Diamante graduated from high school in 1989. At the urging of his grandparents, he went into rehab when he was twenty. “Talking with one of the counselors,” he recalls, “I had a moment of clarity when the stupidity of what I was doing to myself hit me. The problem was, when I got out of rehab, I was homeless with nowhere to go. I remember sitting down on the curb outside a liquor store with six cans of soda. A can of Coke, a can of grape soda, root beer, Sprite, orange soda, and ginger ale. I mixed them together, drank them, got sick to my stomach, and slept in the park that night, hating my life.”

Three days later, he met a girl at a punk rock concert.

“She was really cool,” David remembers. “Great looking, rode a motorcycle. I had the shakes and explained to her that it was because I’d been clean for three days and my body was adjusting. She told me she understood because she’d gone through the same thing and had been clean for two years. I was hoping we could hang out together but she had to go to a Narcotics Anonymous meeting, so I went with her. I walked into this room, and I saw all these guys in the meeting who were like the people I’d hung out with. Guys with tattoos and motorcycle helmets. I was like, ‘Wow; there are cool people who are sober.’”

Diamante felt he had to get out of the Washington DC area to stay clean. There were too many negative associations in his old neighborhood, so he went to California. He thought he’d live in Los Angeles, but wound up in San Francisco. He had a relapse. “My life was a mess and I was worse,” he recalls. Then he returned to Narcotics Anonymous.

“I got clean for good when I was twenty-one,” David says. “December 4th is my clean date. I’ve been clean for more than sixteen years. I don’t do drugs anymore. I don’t drink at all.”

Journeying through life, Diamante has worked as a fry cook, dishwasher, stock boy, and bike messenger. He has tossed pizza, been a DJ, and put in time as a bouncer at more than a few strip clubs in California. Closer to the arts, he started playing drums in fifth grade and has been a member of several punk rock bands. In recent years, his main gig was emceeing at Scores East (an upscale adult club in New York).

“Scores was an interesting place,” Diamante says. “I worked there three nights a week from seven at night till about 5:30 in the morning. I fronted for the club and orchestrated what happened on the nights when I was on. I ran the rotations, talked to the patrons, and played music the whole night. I love naked women; I love playing music; and the money was good. So it was a win-win-win situation.”

Scores lost its liquor license and closed at the end of 2008. As for what he’ll do next, David notes, “I have some stuff brewing, but no final word yet.” The sweet science will benefit if ring announcing is part of his future.

Diamante has never boxed competitively. But he started sparring in his late twenties while living in East Oakland and still spends time in the gym. He got into ring announcing about five years ago.

“Watching television,” David explains, “I’d see guys like Ed Derian, Mark Beiro, Michael Buffer, and Jimmy Lennon. I liked them a lot. I believe in doing what I want to do, so I approached Justin Blair [who runs amateur fights at the Church Street Gym in Manhattan] and asked if I could do one of their shows. He said yes, and they’ve been using me ever since.”

### GIVEN PROBLEM 1
List every ring announcer that Diamante names as someone he watched on television in the profile of Diamante.
### GIVEN PROBLEM 2
Summarize the profile of Diamante in two sentences.

### COLLECTED MATERIAL
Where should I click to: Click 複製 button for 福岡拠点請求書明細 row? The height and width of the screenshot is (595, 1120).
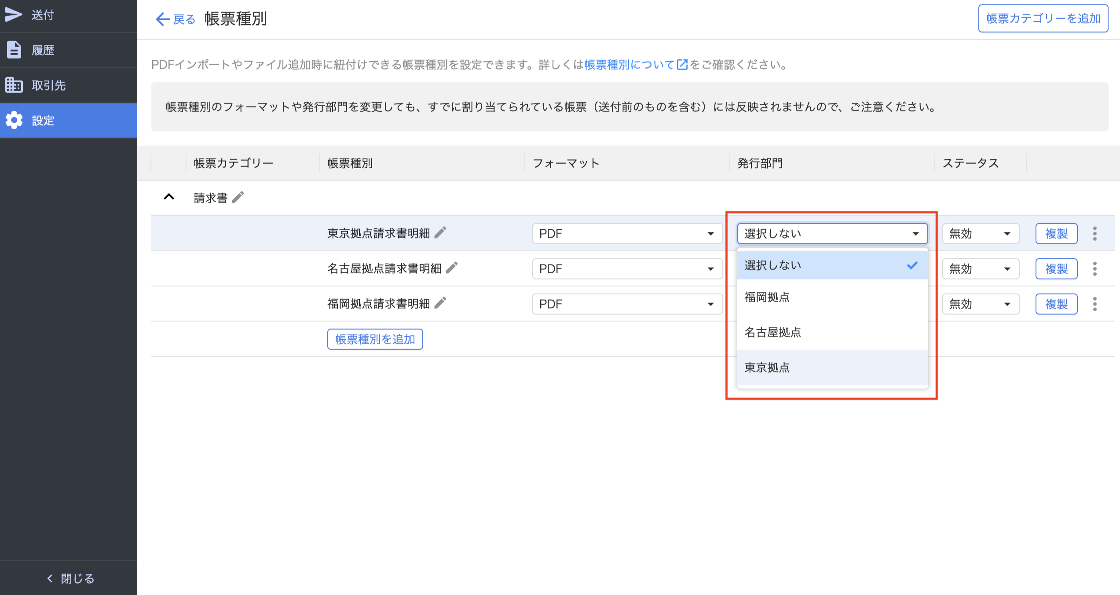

### COMPLETE RESPONSE 1
Ed Derian, Mark Beiro, Michael Buffer, Jimmy Lennon

### COMPLETE RESPONSE 2
After rehab and a relapse, Diamante got clean for good at twenty-one through Narcotics Anonymous. He held many jobs, most recently emceeing at Scores East until it closed at the end of 2008, and he began ring announcing about five years ago after asking Justin Blair if he could work one of his shows.